I think if you review this, is somewhat under diagnosed. Revascularization is a viable option. Most often, it's endovascular. But if you have endo-hostility, then an open, particularly for the V1 segment, may be a better option.

And this requires people with good operative experience. Thank you very much.

- [Narrator] So my assignment is, CMS policy update on non-thermal ablation techniques, and as most of you know, there is not one National CMS policy, so there are a variety of local cover determinations or policies that we're going to look at. I may bore you for a couple minutes

but I found a surprise at the end. So I went to the website, CMS website, and looked up varicose vein LCDs and these seven came up, interestingly Novitas, everybody's favorite, didn't come. So I looked at separately, we're going to look at all these as well.

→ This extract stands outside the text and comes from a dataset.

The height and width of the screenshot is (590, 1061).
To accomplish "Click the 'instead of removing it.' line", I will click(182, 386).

And here is Novitas, Novitas and their previous LCD had no mention of non-thermal techniques, but in this proposed LCD, which has a lot of people up in arms, they say that the non-thermal techniques are experimental, investigational, and unproven,

and therefore will not be covered. This is next LCDs, this is two from Medicare contractor Noridian, they go on to talk about sclerotherapy and foam sclerotherapy, but they are not going to cover it. And somewhat bizarrely these codes in red here,

which are for Venaseal and Verithena, are listed as indications for RF or laser ablation, which kind of shows you they don't know what they're talking about. And there is no mention of MOCA or Claravein. Wisconsin Physicians Services and other MAC contractor,

and I looked at their LCD, there is no mention of non-thermal techniques. Next up is First Coast Service Options, with these jurisdictions over here on the right. And they get down to the C-classification, VCSS score, and talk about compressive therapy and conservative therapy.

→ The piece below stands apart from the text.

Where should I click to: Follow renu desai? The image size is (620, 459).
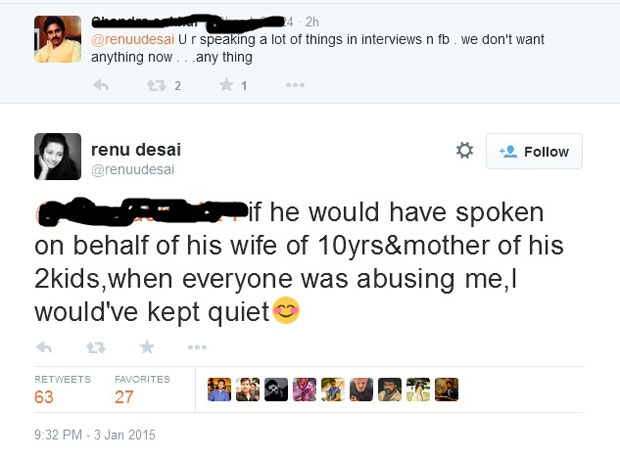pyautogui.click(x=535, y=151)
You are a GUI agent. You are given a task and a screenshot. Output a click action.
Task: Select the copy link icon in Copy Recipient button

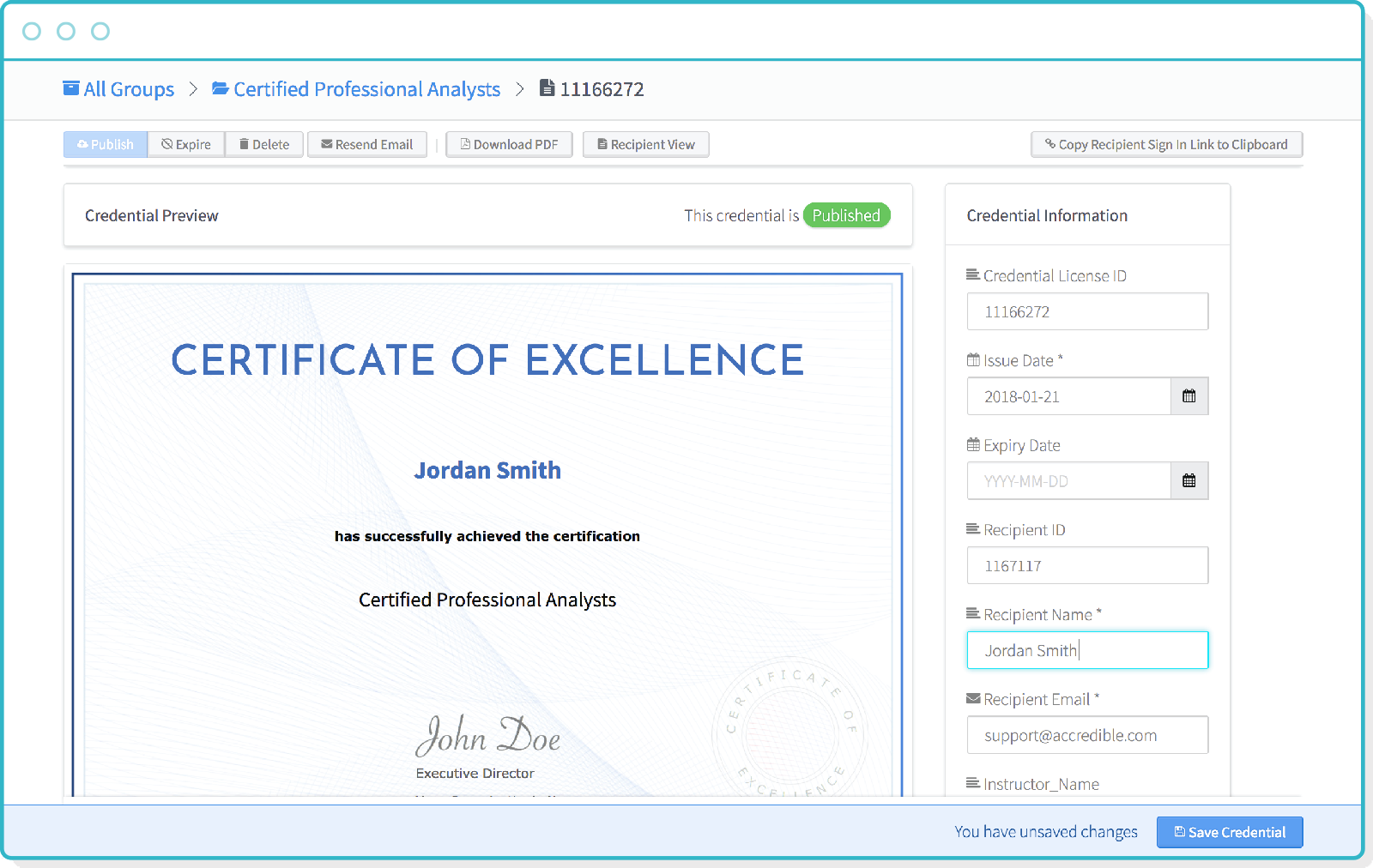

They do mention Clarivein or MOCA. However, they state that it does not meet the Medicare necessity for coverage, and so they won't. And there's absolutely no mention of Verithena or Venaseal in their LCD. Palmetto GBA is another contractor,

with these jurisdictions on the right, and they actually discuss and approve Varithena, microfoam sclerotherapy. They discuss it here in their LCD, they have some restrictions that the physician needs to be competent and experienced with Varithena,

and ultrasound, there is no mention of Clarivein or Venaseal in their LCD. And these are also the folks that tell us how to do stab phlebectomy with 2 mm incisions and a crochet hook. So don't use a 3 mm incision and a hemostat,

it'd probably get denied. Next is CGS Administrators, and this busy slide, they go on to talk about sclerotherapy quite a bit, and all these in the main body, what they are not going to cover for sclerotherapy. They mention that foam sclerotherapy

is basically the same as liquid sclerotherapy, and therefore will not cover it, and again no mention of other treatments of non-thermal techniques. Which brings us to the last LCD, which is National Government Services,

and amazingly they state that the accepted treatments for eliminating reflux and the great saphenous anterior accessory, and small saphenous vein, include RFA, laser, polidocanol, Venaseal, and Verithena. And even more interestingly, they use their Rationale for Determination for MOCA.

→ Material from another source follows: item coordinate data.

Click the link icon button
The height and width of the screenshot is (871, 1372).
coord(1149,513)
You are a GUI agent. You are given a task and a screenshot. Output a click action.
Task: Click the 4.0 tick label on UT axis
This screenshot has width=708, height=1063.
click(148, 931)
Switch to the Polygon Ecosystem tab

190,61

The amount and consistency of the data, in addition to the two recent systematic reviews and the strong recommendation of the American Venous Forum, have convinced NGS that Medicare coverage is met. And for PEM, Varithena, the combination of RCTs, meta-analyses, systematic reviews,

the strong recommendation of the AVF, and endorsements from the SVS, ACP, SCAI, and SIR, have convinced them that coverage is appropriate. And the same for Venaseal, same thing. This is craziness. On one Medicare hand,

you have Novitas saying that, treatment is experimental and unproven, and they won't cover it. And on the other Medicare hand, you have this contractor that says, based on the recommendations of the experts,

that it's appropriate, and will be covered. And this is the reason why we need a National Coverage Determination. So, to find out what your policy is, you have to go to the website, you have to find out who your provider is,

or contractor, and see what the policy cause it differs depending upon where you are. Thank you for your attention.